RECORDED DATA START
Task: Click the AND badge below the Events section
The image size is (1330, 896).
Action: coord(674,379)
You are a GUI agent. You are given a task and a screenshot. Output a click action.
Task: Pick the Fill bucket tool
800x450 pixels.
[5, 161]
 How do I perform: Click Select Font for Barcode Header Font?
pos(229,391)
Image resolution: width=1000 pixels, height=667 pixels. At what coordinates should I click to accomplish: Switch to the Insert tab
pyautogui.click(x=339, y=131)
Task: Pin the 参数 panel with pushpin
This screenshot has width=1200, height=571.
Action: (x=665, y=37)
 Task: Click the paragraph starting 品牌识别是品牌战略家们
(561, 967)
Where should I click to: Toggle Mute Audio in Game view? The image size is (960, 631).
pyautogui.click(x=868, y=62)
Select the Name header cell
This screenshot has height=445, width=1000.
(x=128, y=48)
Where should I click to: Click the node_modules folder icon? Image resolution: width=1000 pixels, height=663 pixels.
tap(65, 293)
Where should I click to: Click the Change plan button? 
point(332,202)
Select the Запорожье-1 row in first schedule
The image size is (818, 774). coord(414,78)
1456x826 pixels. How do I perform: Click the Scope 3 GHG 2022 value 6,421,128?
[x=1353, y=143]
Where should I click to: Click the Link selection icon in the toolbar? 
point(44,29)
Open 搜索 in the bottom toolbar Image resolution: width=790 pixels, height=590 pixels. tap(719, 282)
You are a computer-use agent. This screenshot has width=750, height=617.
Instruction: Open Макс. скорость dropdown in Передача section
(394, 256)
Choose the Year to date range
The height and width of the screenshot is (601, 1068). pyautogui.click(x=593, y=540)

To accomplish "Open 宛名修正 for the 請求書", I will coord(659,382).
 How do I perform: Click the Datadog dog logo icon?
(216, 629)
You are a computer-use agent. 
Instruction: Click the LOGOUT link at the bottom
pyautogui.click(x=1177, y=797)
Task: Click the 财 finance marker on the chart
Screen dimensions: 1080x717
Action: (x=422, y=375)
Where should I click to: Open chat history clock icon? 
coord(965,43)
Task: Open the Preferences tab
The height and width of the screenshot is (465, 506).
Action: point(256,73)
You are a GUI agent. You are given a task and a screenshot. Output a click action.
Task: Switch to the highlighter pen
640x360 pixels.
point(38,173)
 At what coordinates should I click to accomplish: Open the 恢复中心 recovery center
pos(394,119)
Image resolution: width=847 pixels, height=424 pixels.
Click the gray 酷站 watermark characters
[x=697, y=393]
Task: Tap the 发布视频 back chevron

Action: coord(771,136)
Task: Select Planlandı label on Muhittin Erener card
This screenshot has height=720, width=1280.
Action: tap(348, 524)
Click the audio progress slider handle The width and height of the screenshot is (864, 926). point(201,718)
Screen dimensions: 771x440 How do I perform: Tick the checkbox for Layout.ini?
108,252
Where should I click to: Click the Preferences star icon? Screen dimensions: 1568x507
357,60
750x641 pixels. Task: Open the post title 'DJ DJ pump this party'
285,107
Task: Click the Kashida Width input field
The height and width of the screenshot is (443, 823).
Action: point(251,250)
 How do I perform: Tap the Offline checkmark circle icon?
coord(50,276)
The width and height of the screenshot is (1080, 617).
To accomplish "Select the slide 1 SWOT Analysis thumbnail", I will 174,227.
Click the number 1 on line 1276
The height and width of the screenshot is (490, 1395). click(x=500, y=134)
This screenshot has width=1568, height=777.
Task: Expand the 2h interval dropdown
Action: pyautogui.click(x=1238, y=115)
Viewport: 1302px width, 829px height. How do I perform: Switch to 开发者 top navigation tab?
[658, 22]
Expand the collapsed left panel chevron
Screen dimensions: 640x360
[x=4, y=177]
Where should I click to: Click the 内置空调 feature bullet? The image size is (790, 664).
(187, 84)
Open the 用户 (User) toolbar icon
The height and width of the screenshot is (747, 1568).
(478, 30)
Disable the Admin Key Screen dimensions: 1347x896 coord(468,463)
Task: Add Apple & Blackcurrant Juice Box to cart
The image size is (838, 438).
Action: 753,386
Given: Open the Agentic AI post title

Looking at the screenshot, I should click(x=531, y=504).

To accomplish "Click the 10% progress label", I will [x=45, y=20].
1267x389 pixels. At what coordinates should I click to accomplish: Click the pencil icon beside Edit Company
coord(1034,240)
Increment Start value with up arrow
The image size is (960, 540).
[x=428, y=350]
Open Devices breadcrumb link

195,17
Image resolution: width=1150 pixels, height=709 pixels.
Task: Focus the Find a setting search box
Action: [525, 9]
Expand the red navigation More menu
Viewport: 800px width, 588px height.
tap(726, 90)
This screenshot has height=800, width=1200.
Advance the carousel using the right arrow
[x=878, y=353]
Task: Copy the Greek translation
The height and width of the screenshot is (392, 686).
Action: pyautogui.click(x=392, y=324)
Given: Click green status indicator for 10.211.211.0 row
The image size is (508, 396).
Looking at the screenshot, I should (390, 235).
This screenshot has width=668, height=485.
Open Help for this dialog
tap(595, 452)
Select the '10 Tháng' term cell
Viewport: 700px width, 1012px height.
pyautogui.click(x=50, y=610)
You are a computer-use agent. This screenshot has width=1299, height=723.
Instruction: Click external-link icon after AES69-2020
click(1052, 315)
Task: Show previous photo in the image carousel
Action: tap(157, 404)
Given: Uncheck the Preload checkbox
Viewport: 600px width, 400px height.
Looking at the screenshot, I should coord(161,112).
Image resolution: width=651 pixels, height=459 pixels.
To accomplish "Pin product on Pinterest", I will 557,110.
RECORDED DATA END
WHAT YOU NEED TO DO =>
Output the listing above exactly as it appears.

RESULT OF THIS TASK =>
Task: Click the AND badge below the Events section
The image size is (1330, 896).
Action: coord(674,379)
You are a GUI agent. You are given a task and a screenshot. Output a click action.
Task: Pick the Fill bucket tool
800x450 pixels.
[5, 161]
 How do I perform: Click Select Font for Barcode Header Font?
pos(229,391)
Image resolution: width=1000 pixels, height=667 pixels. At what coordinates should I click to accomplish: Switch to the Insert tab
pyautogui.click(x=339, y=131)
Task: Pin the 参数 panel with pushpin
This screenshot has width=1200, height=571.
Action: (x=665, y=37)
 Task: Click the paragraph starting 品牌识别是品牌战略家们
(561, 967)
Where should I click to: Toggle Mute Audio in Game view? The image size is (960, 631).
pyautogui.click(x=868, y=62)
Select the Name header cell
This screenshot has height=445, width=1000.
(x=128, y=48)
Where should I click to: Click the node_modules folder icon? Image resolution: width=1000 pixels, height=663 pixels.
tap(65, 293)
Where should I click to: Click the Change plan button? 
point(332,202)
Select the Запорожье-1 row in first schedule
The image size is (818, 774). coord(414,78)
1456x826 pixels. How do I perform: Click the Scope 3 GHG 2022 value 6,421,128?
[x=1353, y=143]
Where should I click to: Click the Link selection icon in the toolbar? 
point(44,29)
Open 搜索 in the bottom toolbar Image resolution: width=790 pixels, height=590 pixels. tap(719, 282)
You are a computer-use agent. This screenshot has width=750, height=617.
Instruction: Open Макс. скорость dropdown in Передача section
(394, 256)
Choose the Year to date range
The height and width of the screenshot is (601, 1068). pyautogui.click(x=593, y=540)

To accomplish "Open 宛名修正 for the 請求書", I will coord(659,382).
 How do I perform: Click the Datadog dog logo icon?
(216, 629)
You are a computer-use agent. 
Instruction: Click the LOGOUT link at the bottom
pyautogui.click(x=1177, y=797)
Task: Click the 财 finance marker on the chart
Screen dimensions: 1080x717
Action: (x=422, y=375)
Where should I click to: Open chat history clock icon? 
coord(965,43)
Task: Open the Preferences tab
The height and width of the screenshot is (465, 506).
Action: point(256,73)
You are a GUI agent. You are given a task and a screenshot. Output a click action.
Task: Switch to the highlighter pen
640x360 pixels.
point(38,173)
 At what coordinates should I click to accomplish: Open the 恢复中心 recovery center
pos(394,119)
Image resolution: width=847 pixels, height=424 pixels.
Click the gray 酷站 watermark characters
[x=697, y=393]
Task: Tap the 发布视频 back chevron

Action: coord(771,136)
Task: Select Planlandı label on Muhittin Erener card
This screenshot has height=720, width=1280.
Action: tap(348, 524)
Click the audio progress slider handle The width and height of the screenshot is (864, 926). point(201,718)
Screen dimensions: 771x440 How do I perform: Tick the checkbox for Layout.ini?
108,252
Where should I click to: Click the Preferences star icon? Screen dimensions: 1568x507
357,60
750x641 pixels. Task: Open the post title 'DJ DJ pump this party'
285,107
Task: Click the Kashida Width input field
The height and width of the screenshot is (443, 823).
Action: point(251,250)
 How do I perform: Tap the Offline checkmark circle icon?
coord(50,276)
The width and height of the screenshot is (1080, 617).
To accomplish "Select the slide 1 SWOT Analysis thumbnail", I will 174,227.
Click the number 1 on line 1276
The height and width of the screenshot is (490, 1395). click(x=500, y=134)
This screenshot has width=1568, height=777.
Task: Expand the 2h interval dropdown
Action: pyautogui.click(x=1238, y=115)
Viewport: 1302px width, 829px height. How do I perform: Switch to 开发者 top navigation tab?
[658, 22]
Expand the collapsed left panel chevron
Screen dimensions: 640x360
[x=4, y=177]
Where should I click to: Click the 内置空调 feature bullet? The image size is (790, 664).
(187, 84)
Open the 用户 (User) toolbar icon
The height and width of the screenshot is (747, 1568).
(478, 30)
Disable the Admin Key Screen dimensions: 1347x896 coord(468,463)
Task: Add Apple & Blackcurrant Juice Box to cart
The image size is (838, 438).
Action: 753,386
Given: Open the Agentic AI post title

Looking at the screenshot, I should click(x=531, y=504).

To accomplish "Click the 10% progress label", I will [x=45, y=20].
1267x389 pixels. At what coordinates should I click to accomplish: Click the pencil icon beside Edit Company
coord(1034,240)
Increment Start value with up arrow
The image size is (960, 540).
[x=428, y=350]
Open Devices breadcrumb link

195,17
Image resolution: width=1150 pixels, height=709 pixels.
Task: Focus the Find a setting search box
Action: [525, 9]
Expand the red navigation More menu
Viewport: 800px width, 588px height.
tap(726, 90)
This screenshot has height=800, width=1200.
Advance the carousel using the right arrow
[x=878, y=353]
Task: Copy the Greek translation
The height and width of the screenshot is (392, 686).
Action: pyautogui.click(x=392, y=324)
Given: Click green status indicator for 10.211.211.0 row
The image size is (508, 396).
Looking at the screenshot, I should (390, 235).
This screenshot has width=668, height=485.
Open Help for this dialog
tap(595, 452)
Select the '10 Tháng' term cell
Viewport: 700px width, 1012px height.
pyautogui.click(x=50, y=610)
You are a computer-use agent. This screenshot has width=1299, height=723.
Instruction: Click external-link icon after AES69-2020
click(1052, 315)
Task: Show previous photo in the image carousel
Action: tap(157, 404)
Given: Uncheck the Preload checkbox
Viewport: 600px width, 400px height.
Looking at the screenshot, I should coord(161,112).
Image resolution: width=651 pixels, height=459 pixels.
To accomplish "Pin product on Pinterest", I will 557,110.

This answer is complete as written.